Une vidéo publiée ce vendredi montre le parc Trillo, dans le quartier de Cayo Hueso, à Centro Habnaa, complètement envahi par les déchets, une nouvelle preuve de la détérioration des services publics dans la capitale cubaine.
Les images diffusées sur son profil Facebook par l'utilisateur Maykel Chapotín sous le hashtag #cayohuesoalvivo, montrent le périmètre du site en question complètement envahi par des cartons, des sacs plastiques, des vêtements et des déchets organiques qui s'étendent sur la zone du parc.
Au fond, on observe des immeubles résidentiels tandis que les déchets envahissent l'espace public.

"Entre la peste et les vers, où allons-nous nous arrêter ?", a écrit l'auteur en accompagnant la vidéo, une question qui résume le malaise de nombre de Havanaiens face à la dégradation de l'hygiène urbaine.
Les commentaires n'ont pas tardé à se multiplier et ont convergé sur le fait que la situation dépasse les limites de ce parc. "C'est comme ça dans toute La Havane, dans tous ses municipalités", a affirmé un utilisateur.
Un autre a résumé la situation par une phrase qui a rapidement gagné en visibilité. "Regardez la capitale de Cuba, quel horreur."
Le parc Trillo est l'un des espaces les plus connus du Centre Habana. Situé entre les rues San Rafael, San Miguel, Aramburu et Hospital, il abrite depuis 2009 le Palais de la Rumba ainsi que la statue de Quintín Bandera.
La rumba promue à cet endroit a été reconnue par l'Organisation des Nations Unies pour l'éducation, la science et la culture (Unesco) comme patrimoine immatériel de l'humanité en 2016.
La collecte des déchets à La Havane reste gravement affectée depuis des mois en raison du manque de carburant et de la détérioration du parc de camions. Sur les 106 véhicules de collecte dont dispose la capitale, seuls 44 restent opérationnels, soit à peine 41 % du total.
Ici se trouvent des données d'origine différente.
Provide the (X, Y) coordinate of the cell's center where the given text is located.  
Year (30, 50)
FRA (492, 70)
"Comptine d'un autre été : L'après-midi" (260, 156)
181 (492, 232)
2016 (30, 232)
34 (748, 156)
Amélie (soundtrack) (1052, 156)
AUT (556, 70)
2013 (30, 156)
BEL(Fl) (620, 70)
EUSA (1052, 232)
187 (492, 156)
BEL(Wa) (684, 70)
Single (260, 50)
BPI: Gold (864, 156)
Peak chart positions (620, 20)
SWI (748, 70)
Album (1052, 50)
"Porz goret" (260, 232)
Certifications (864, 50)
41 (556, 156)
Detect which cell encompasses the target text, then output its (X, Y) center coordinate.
La ville produit quotidiennement entre 24 000 et 30 000 mètres cubes de déchets solides, mais la capacité de collecte est insuffisante et des milliers de mètres cubes restent accumulés chaque jour.
À cela s'ajoute le déficit de conteneurs, car La Havane dispose d'environ 10 000 conteneurs alors qu'elle aurait besoin de 20 000 à 30 000 pour gérer le volume de déchets qu'elle génère.
La dégradation des conditions sanitaires a également accru l'inquiétude quant à la propagation des maladies. Cuba a terminé l'année 2025 avec au moins 81 909 cas officiels de dengue et de chikungunya et 65 décès. En juin de cette année, le Ministère de la Santé Publique a activé la surveillance épidémiologique en raison du risque de nouveaux foyers.
La désespérance a poussé des habitants de quartiers comme Lawton et Alamar à brûler les déchets accumulés en raison de l'absence de ramassage.
À la fin juillet, la journaliste Yoani Sánchez a dénoncé l'incinération à l'air libre de déchets à El Vedado et a averti de la pollution qui affecte les résidents.
La crise des déchets coïncide avec d'autres problèmes qui détériorent la qualité de vie dans la capitale. Plus de 500 000 Havanais ont été privés d'approvisionnement régulier en eau pendant le mois de juillet, tandis que les coupures de courant prolongées continuent d'affecter le fonctionnement des services essentiels.
L'historien Julio César González Pagés a résumé la situation avec une phrase qui reflète la dégradation de la ville. "La Havane entre décharges et excréments arrive l'été avec peu d'eau, d'hygiène et de médicaments, ravivant le pire de son époque coloniale".